Ways to Help Someone in Recovery
A recovering addict is a lot like a newborn, trying to learn and experience so many things for the first time, and everything is new in his reality. The food tastes new, lots of emotions are new, the sunrise that he sees every day suddenly looks different in his eyes, music has a different meaning and effect on him, and he will start to enjoy the simplest things that, for a fact, didn’t affect him before.
When someone is in recovery, and especially in the beginning, there are certain things to say to help him through this early phase of recovery. Things like “I love you” and “We will do this together” go a long way because the person recovering may be going through many emotional ups and downs and doubts. They can feel weak and have little to no motivation, so giving them a boost with positive energy will help them overcome their obstacles.
There are times, however, when addicts who are early in recovery may be frustrating to deal with. While supporting them is necessary, it’s important not to turn them into a victim. This behavior often happens early in recovery, and some recovering addicts may later use it as an excuse to use again. It’s important to realize that if they do use again, it was their choice. Your communication did not cause them to relapse.
If a relapse does occur, the most important thing is to find out quickly and get them back to treatment as soon as possible.
During a relapse or during active addiction, things that make sense to you will not make sense to them. What you see is not what they see. Hallucinations can be a part of withdrawal, so you have to understand what’s happening with them. The room can feel comfortable to you but super hot to them. Each drug can have a different effect on the user. Some drugs will cause the user to sleep a lot, and other drugs can cause insomnia, while some can cause the person to talk nonsense, and some can cause the person to stay quiet and not say a word.

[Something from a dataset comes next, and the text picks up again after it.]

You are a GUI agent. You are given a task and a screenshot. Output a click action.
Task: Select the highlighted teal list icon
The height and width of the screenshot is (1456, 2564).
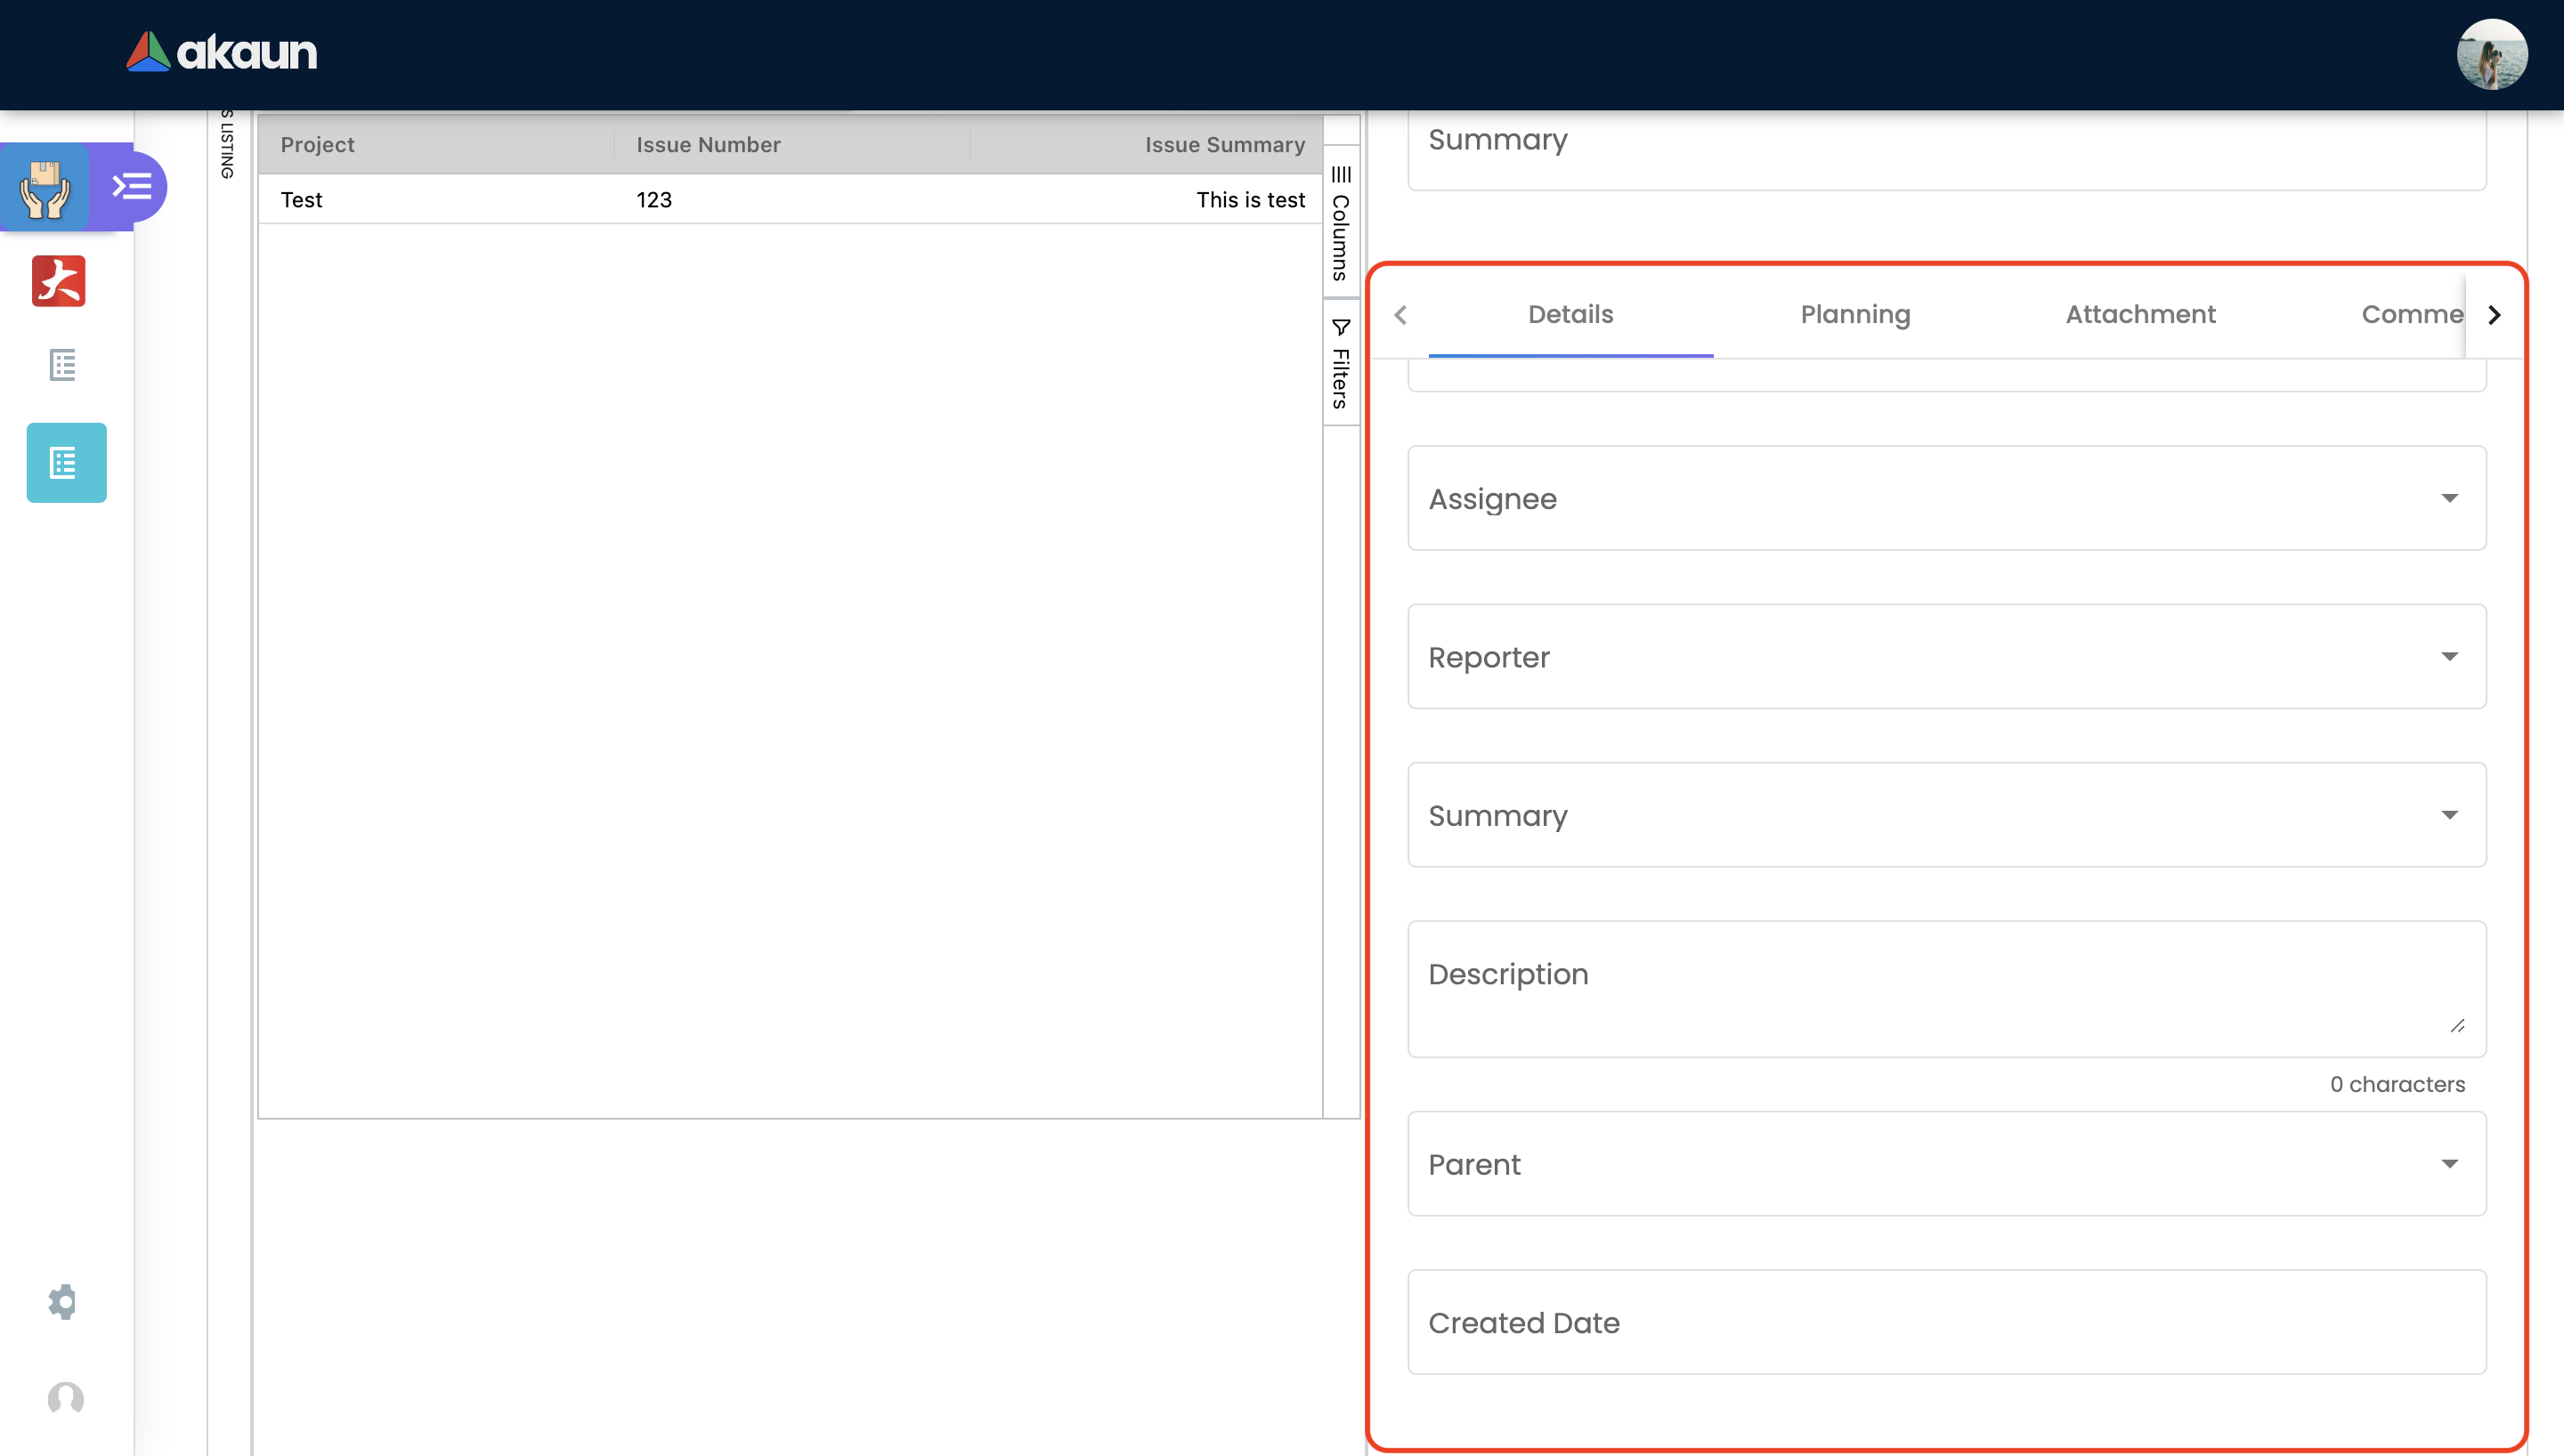point(66,463)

In my opinion, a huge thing you can do is help the person extrovert by doing anything that will make him put his attention outward. The recovering addict is living in his mind, and he needs to come out of it somehow. You can always take the person for a walk and convince him to do so if necessary. Something that I found to work well is to take the person to water the plants outside. By doing this, most of the person’s senses are busy doing something natural. Help him push through it little by little without too much pressure.
Another important thing to do to support someone in recovery is to educate yourself on the drug or drugs the person has been using. Learn about the withdrawal symptoms, what reactions there might be and what can be done to ease the symptoms.
It’s important to seek professional help anytime you suspect a loved one may be withdrawing from drugs. Some drugs, such as alcohol and benzodiazepines, are extremely dangerous and require medical intervention when withdrawing. Other drugs can cause a range of other symptoms, which, unless you have experienced yourself or have a lot of experience, can seem very disturbing.
When in doubt, or if something happens that could be dangerous to the person, always get medical help immediately. Do not take big chances with your loved ones.
Few people are able to stop using drugs or alcohol without professional help, and the point is not only to get through the symptoms of withdrawal but to stay clean after leaving rehab. Many people go through a detox to get clean, but they don’t know what to do to stay clean afterward. The environment and the people around you play a big part in recovery. The things the person in recovery does, the people he or she hangs out with, and what is done in their spare time play a big part in recovery.
Recovery can be a slow process, and it can take time. Different people react in different ways to treatment, and the results vary depending on the drug(s) taken and the duration of use, but always remember that the support you give is important. Simply being there and providing encouragement can go a long way to helping someone on the path to sobriety.
Finally, I have to say that quitting drugs or alcohol is one of the hardest things a person can do. It plays with your emotions and thoughts. So many times, it seems impossible for an addict to see that he can live a sober life, so, as I said, I recommend going to rehab and getting professional help so that sobriety can last for a lifetime.